- _DIRECTIONS_
1 – According to the John Lewis profit article, how much did the staff bonus pot pay out at its 2013 peak?
2 – Pick up the John Lewis profit article where it leaves off and write the next few paragraphs.

- _PROVIDED TEXT_
John Lewis profit surge raises hopes for bonus


John Lewis profit surge raises hopes for bonus: Annual payout to 80,000 staff could return as leaked memo reveals ‘fantastic’ Christmas sales

  • Profit lifted by bumper sales at Waitrose supermarkets and cost-cutting drive
  • Executives hailed achievement given complexity of trading through this year
  • Figures may be sign that Sharon White’s efforts to stop rot are bearing fruit


John Lewis Partnership has stoked hopes it may reinstate its treasured staff bonus after it smashed its £100million annual profit target. 

In a leaked memo, seen by The Mail on Sunday, the company said profit had been lifted by bumper Christmas sales at its Waitrose supermarkets and a major cost-cutting drive. 

Executives at the £10billion retail group hailed the performance as a ‘fantastic achievement given the complexity of trading through this year’. 

The figures may also be regarded as a sign that chairwoman Sharon White’s efforts to stop the rot and turn around the group are starting to bear fruit despite the stores being closed for several months last year. 

The memo raised the prospect it will pay an annual bonus in March to its 80,000 employees for the first time since 2020. The retail giant, owned by staff – called ‘partners’ by the company – cancelled its staff bonus last year for the first time in 67 years. 

Executive director for finance Berangere Michel refused to commit to a decision when quizzed by staff in messages posted on the group’s internal communication system. But she described the payout as a ‘possibility’, adding that the company’s financial performance over Christmas had been a ‘superb achievement’. 

The partnership is due to issue a statement on its financial performance next month. Its board will make a decision in early March. But Michel’s view is likely to carry considerable weight as she is in charge of the group’s finances. 

White, who arrived in 2019, slashed the annual staff payout to fund her turnaround strategy. It has involved shutting shops, launching a housebuilding arm and more financial services. 

Michel told staff the company was ‘well ahead’ of its £100million annual profit target by the end of December, with still a month of its financial year left. 

The John Lewis bonus is seen as a key mark in its mutual ownership structure, helping secure its reputation as an attractive employer. Its bonus pot peaked in 2013, when it paid out £211million – 17 per cent of employees’ annual salary. 

It will reveal its final decision alongside its annual results on March 10. An insider said it would be a ‘knife-edge decision’. 

John Lewis said in September that a bonus would not be paid unless profits hit £150million and it reduced its debt burden. White called the targets ‘stretching but not impossible’.

- _SUPPLIED MATERIAL_
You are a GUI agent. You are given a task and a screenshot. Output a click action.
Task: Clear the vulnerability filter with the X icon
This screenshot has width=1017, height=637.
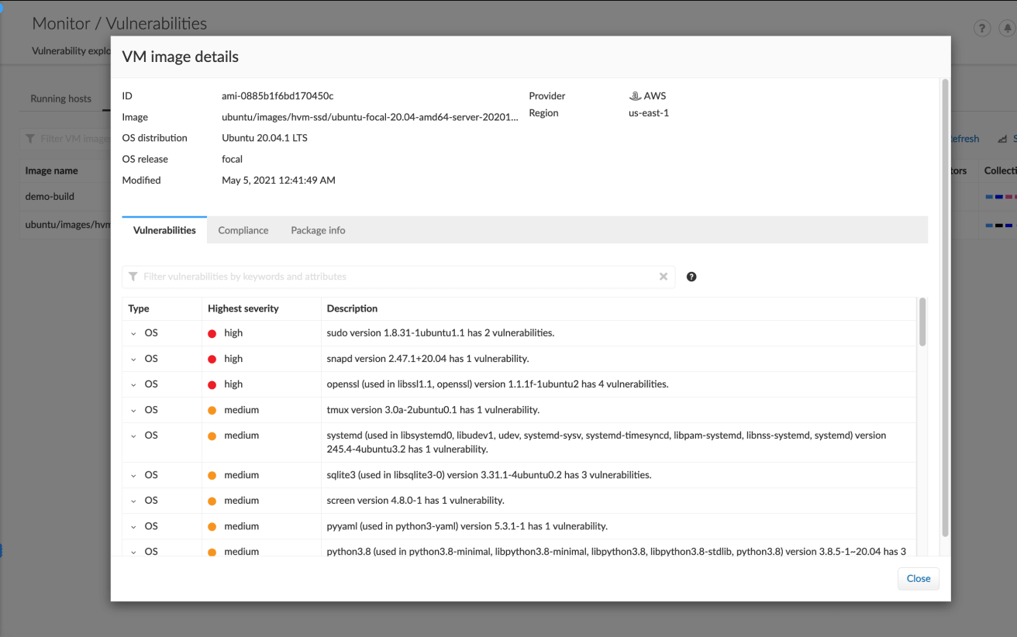click(664, 277)
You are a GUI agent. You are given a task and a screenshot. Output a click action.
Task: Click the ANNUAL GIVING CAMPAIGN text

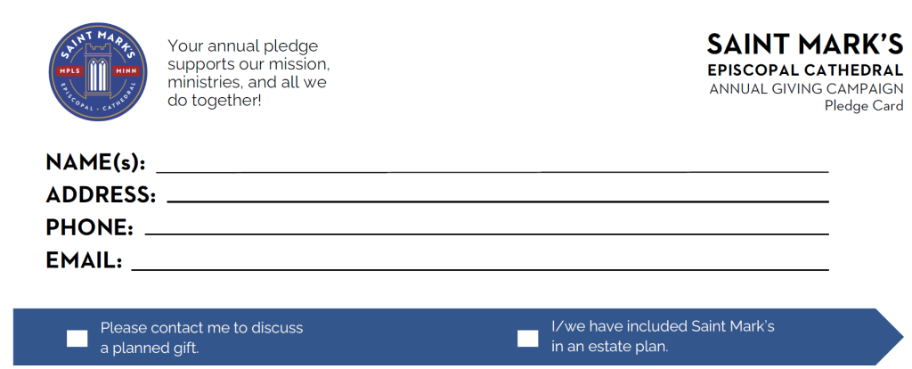(x=806, y=88)
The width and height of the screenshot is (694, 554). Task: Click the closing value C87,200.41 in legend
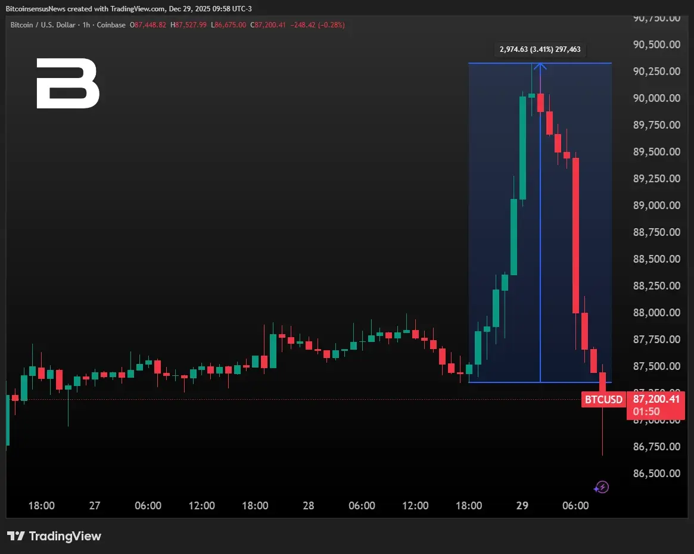point(269,25)
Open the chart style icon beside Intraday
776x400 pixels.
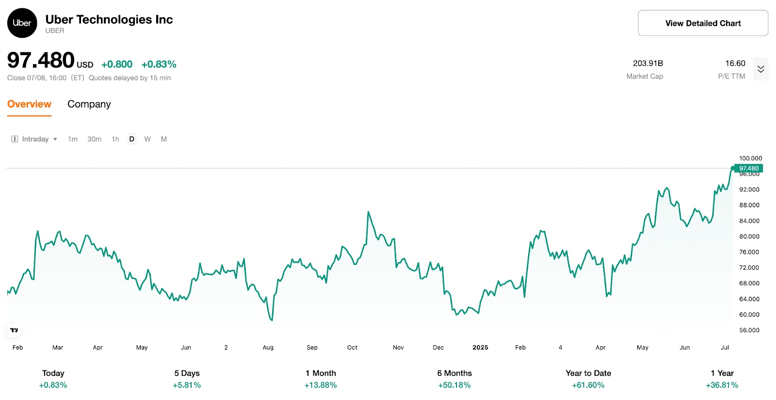[x=14, y=139]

- _RESPONSES TO THE TASKS_
1 – £211million, which was 17 per cent of employees' annual salary.

2 –
Independent retail analyst Nick Bubb said: ‘The profits are there to pay it [the bonus] out. It’s going to be a tough call. It looks like there is enough cash. But the worst thing would be to pay a bonus and then cut it again next year.’ 

Analysts will look to see if John Lewis can break even when the costs of restructuring are absorbed. Last year, it notched up profits of £131million. But the firm racked up losses of £517million when exceptional items – such as redundancy costs from store closures – were included. In the same period, the company benefited from £190million of business rates relief and furlough support. 

The recent performance saw a split within the group. Waitrose, which has 331 supermarkets, exceeded sales targets in December by £60million while John Lewis, which has 34 stores, fell short by £52million. The memo warned of ‘inflationary pressures’ at Waitrose, despite higher sales and profit at the division. 

Festive sales at the John Lewis chain were hit by shortages of products as supply chain problems weighed on operations. The Omicron outbreak also reduced shopper visits. The business is targeting profits of £400 million by 2026. 

An improving performance at the John Lewis Partnership could bring renewed pressure to hand back more of the Government subsidies handed to it during the pandemic. 

The internal memos also revealed efforts to cut costs are progressing slower than planned. It saved £153million this year, £31million less than its original target. 

Michel said: ‘We now expect that we will miss our full-year target of £216million by £35million to £40million.’ 

But the group continues to target ‘in excess of £300million savings by the end of the next financial year’, she added.